Welcome to Take a Second Thought

Welcome to Take a Second Thought

I have been a chemical engineer for the last 38 years. My work has taken me to some of the lesser-known corners of the world, where I have met, worked, and laughed with many people. With very few exceptions, I have enjoyed their company — and I hope they have enjoyed mine.

One thing I’ve learned is that people are not the same as the reputations of their nations. Governments may earn suspicion, even hostility, but ordinary people often reveal kindness, humor, and decency.


A Turning Point

In 2022, when “-ians” invaded “-ians,” the company I worked for faced hard choices. International sanctions left our projects unsustainable. Work collapsed, and livelihoods with it. I decided it was time to take a second thought about where I was going. Since then, I have worked freelance when the work has been there.

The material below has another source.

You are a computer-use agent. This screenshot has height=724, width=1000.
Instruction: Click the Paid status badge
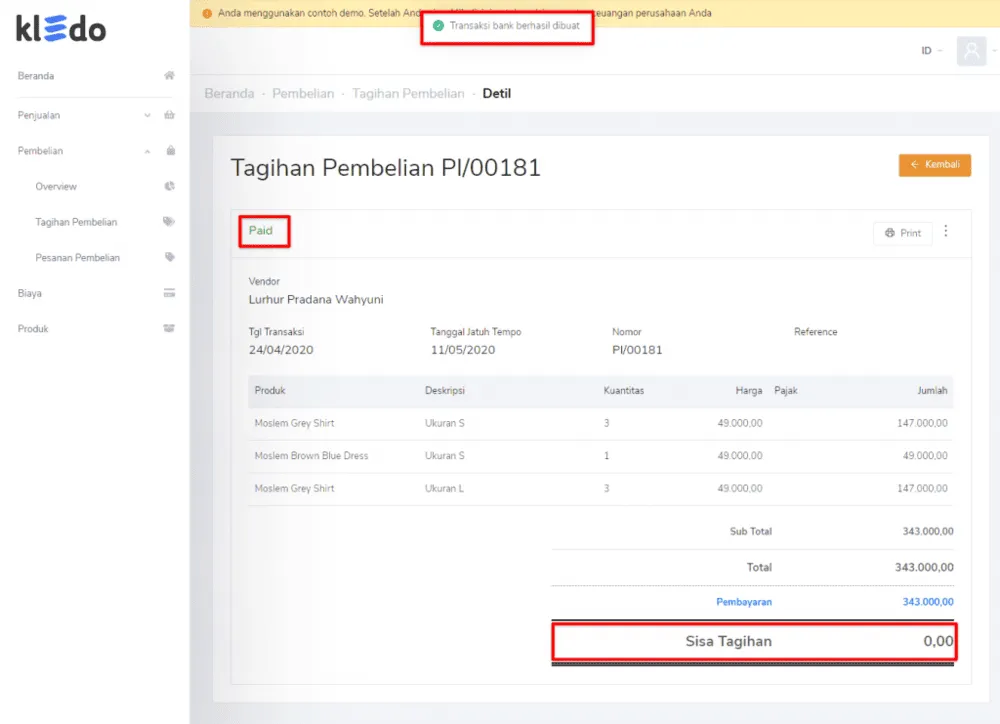[263, 230]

Now, as retirement approaches, I am again taking a second thought: what to do with my time, and how to use it differently.


Why Thinking Matters

The world is complex, but one thing has not changed: freedom survives only when people think and question for themselves.

From the earliest days of democracy in Athens, it was understood that freedom could not stand on its own. It required citizens who would argue in the marketplace. Socrates asked questions. Aristotle treated politics not as the pursuit of power, but as a branch of ethics, with the health of the polis depending on reasoned dialogue.

“Evil can be resisted, but stupidity disarms reason before the fight has even begun.”
— Dietrich Bonhoeffer

Two thousand years after the Greeks, Bonhoeffer made a similar observation as Germany slid into Nazism. He warned that the great danger was not malice but stupidity — the willingness of intelligent people to surrender independent judgment and follow the crowd.


Why This Blog

These warnings remain urgent. Modern societies too easily silence voices that are controversial, clumsy, or unwelcome. But when voices are cut off — through censorship, law, or social pressure — society does not grow stronger. It grows brittle, unpracticed in the art of grappling with ideas.

This blog exists to resist that brittleness. To practice the art of thinking. To notice patterns, draw from history, and arrange thoughts coherently — not as an exercise for specialists, but as something any of us can do.


An Invitation

This blog is an invitation to pause and think again.

f taking a second thought feels right to you, then welcome.

PS: What I will post are my ideas, and as such I am responsible for them. I also use ChatGPT to edit and fact-check.